The NZTA has launched an in-depth review of compliance files to “toughen up” its enforcement regime.
Posted on 15 October, 2018
NZTA’s chief executive, Fergus Gammie  

An increase in suspensions and other legal action is expected to follow findings to date.

The agency engaged law firm Meredith Connell in late September to review 850 open-compliance files. The company is now leading the regulatory function in the NZTA, which regulates all vehicles on the roads and licenses workers in the transport sector. 

In response to the file review and issues identified by investigating recent heavy-vehicle certifier suspensions, the NZTA’s chief executive, Fergus Gammie, says major improvements are needed.

“For many years, the NZTA has operated a high trust, devolved regulatory regime, working with a network of qualified professionals to carry out services and focusing on ongoing education to address issues.

“Our approach has not been sufficiently robust to categorically ensure the highest levels of regulatory compliance. The agency has been too reliant on self-regulation and hasn’t devoted enough attention or resource to ensuring compliance. We want to be up front with the public. We know we have to do better and accept our responsibility to fix it.”

While this review is ongoing, it has already identified a range of non-compliance across the regulatory areas overseen by the NZTA. Of the 850 open compliance files, 152 have been prioritised around risk to safety. The review of these files, further investigations and actions are expected to be complete by early November. Work will continue on the remaining files.

Gammie, pictured, says: “We have taken an exceptionally firm and prudent approach, deliberately casting a wide net to review files from all of the regulatory areas for which NZTA is responsible encompassing issues from very minor to very serious. I assure the public this review is thorough and far-reaching.
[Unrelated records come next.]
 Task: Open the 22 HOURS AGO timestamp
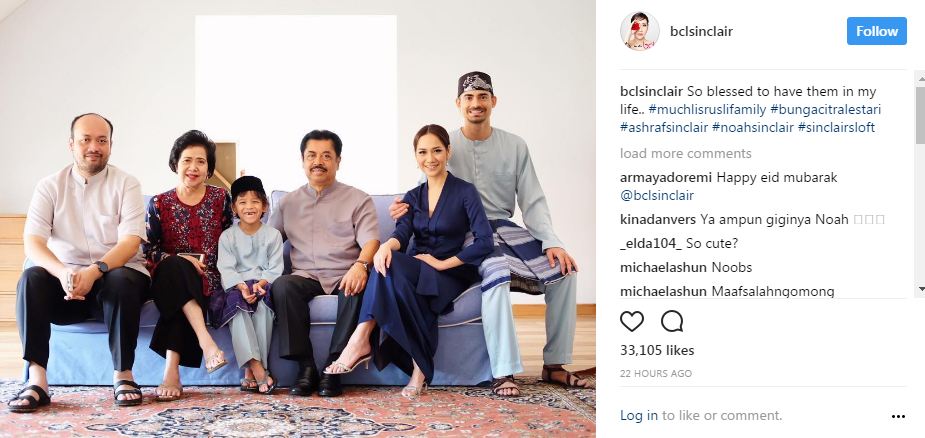click(x=656, y=374)
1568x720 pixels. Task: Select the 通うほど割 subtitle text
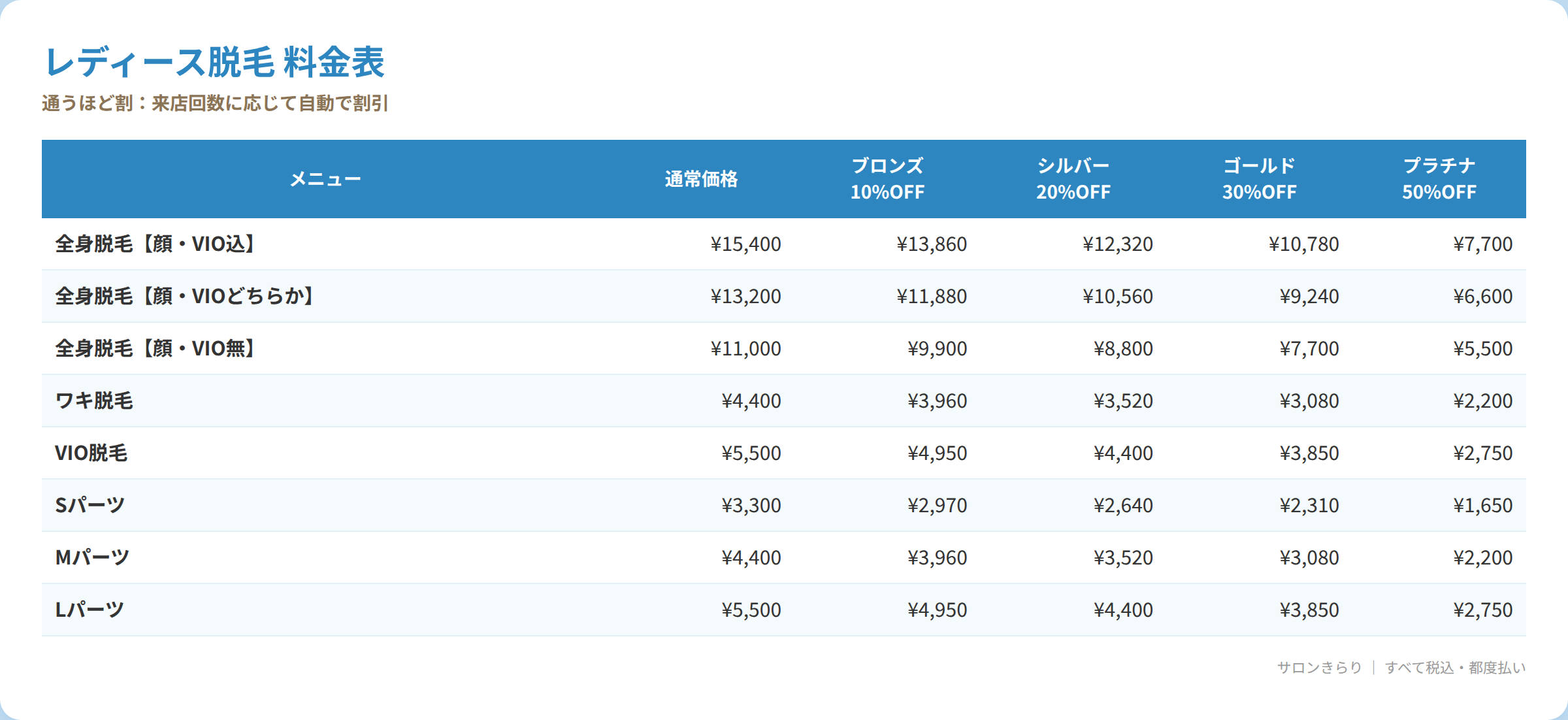click(x=215, y=103)
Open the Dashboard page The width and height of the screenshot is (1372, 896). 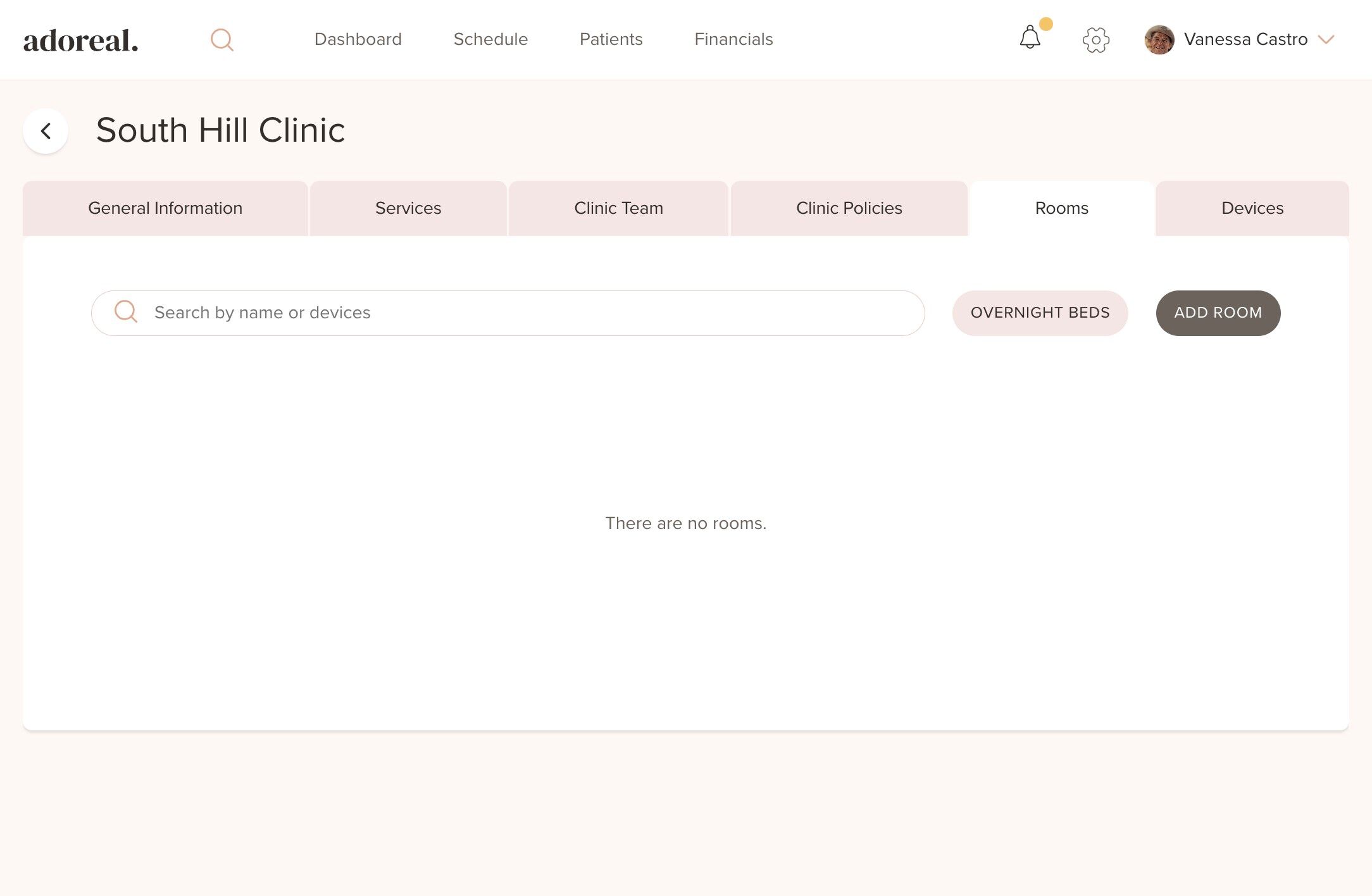pos(358,39)
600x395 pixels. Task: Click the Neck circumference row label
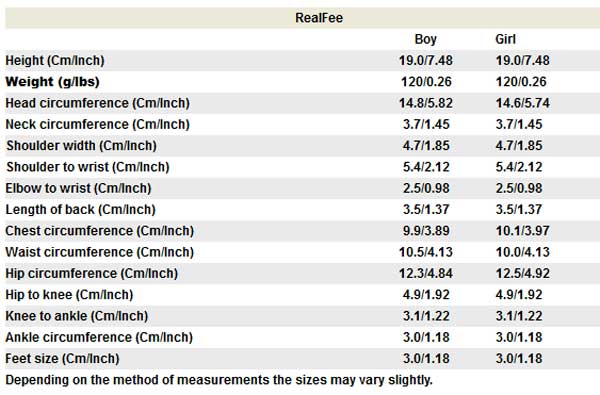[98, 124]
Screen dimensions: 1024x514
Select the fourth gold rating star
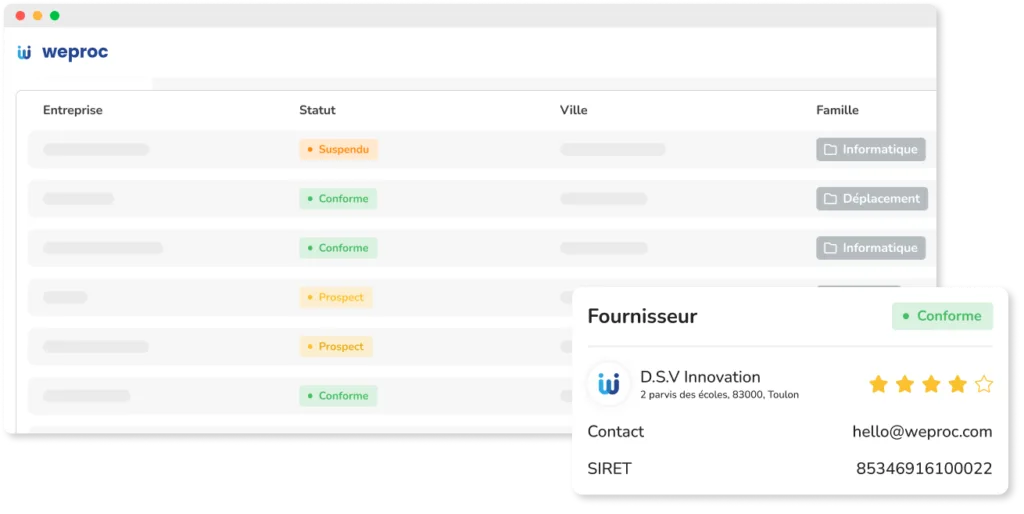[957, 384]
“The public can expect full accountability and an increased number of enforcement actions taken to ensure compliance. The agency has now instigated a risk-based approach to addressing any non-compliance where public safety could be at risk, giving priority to the most urgent cases. Where suspension is necessary to ensure public safety, the agency will take action.

“Increased enforcement actions will be immediately visible as final decisions are made on each file regarding the appropriate corrective action required.”
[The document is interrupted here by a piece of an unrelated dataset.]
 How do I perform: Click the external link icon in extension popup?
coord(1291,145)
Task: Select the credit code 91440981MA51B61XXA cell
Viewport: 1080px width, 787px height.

The NZTA is now hiring additional compliance inspectors to cover heavy-vehicle certifiers, and warrant of fitness certificate of fitness certifications. Certifiers and licence holders will be required to quickly address issues identified or face action. On top of this, the agency is proposing to establish a newly focused regulatory division, with increased resourcing and capability.

It has recently appointed two additional heavy-vehicle engineers and two more auditors with a third being recruited. Recruitment is also under way for 17 more WOF and COF inspectors.
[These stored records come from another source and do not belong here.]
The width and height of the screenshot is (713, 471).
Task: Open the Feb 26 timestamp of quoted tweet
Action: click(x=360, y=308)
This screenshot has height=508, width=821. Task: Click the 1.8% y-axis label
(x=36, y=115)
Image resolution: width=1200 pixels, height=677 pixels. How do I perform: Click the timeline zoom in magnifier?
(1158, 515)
“We are calling on regulatory partners and those sectors which we regulate – such as the heavy-vehicle industry and transport operators – to continue to work alongside the NZTA and to accept their own roles in ensuring regulatory compliance,” adds Gammie.

To ensure the review of compliance is as thorough as possible, the NZTA is establishing an anonymous and independently monitored whistle-blower phone line. It will provide further updates as the review continues.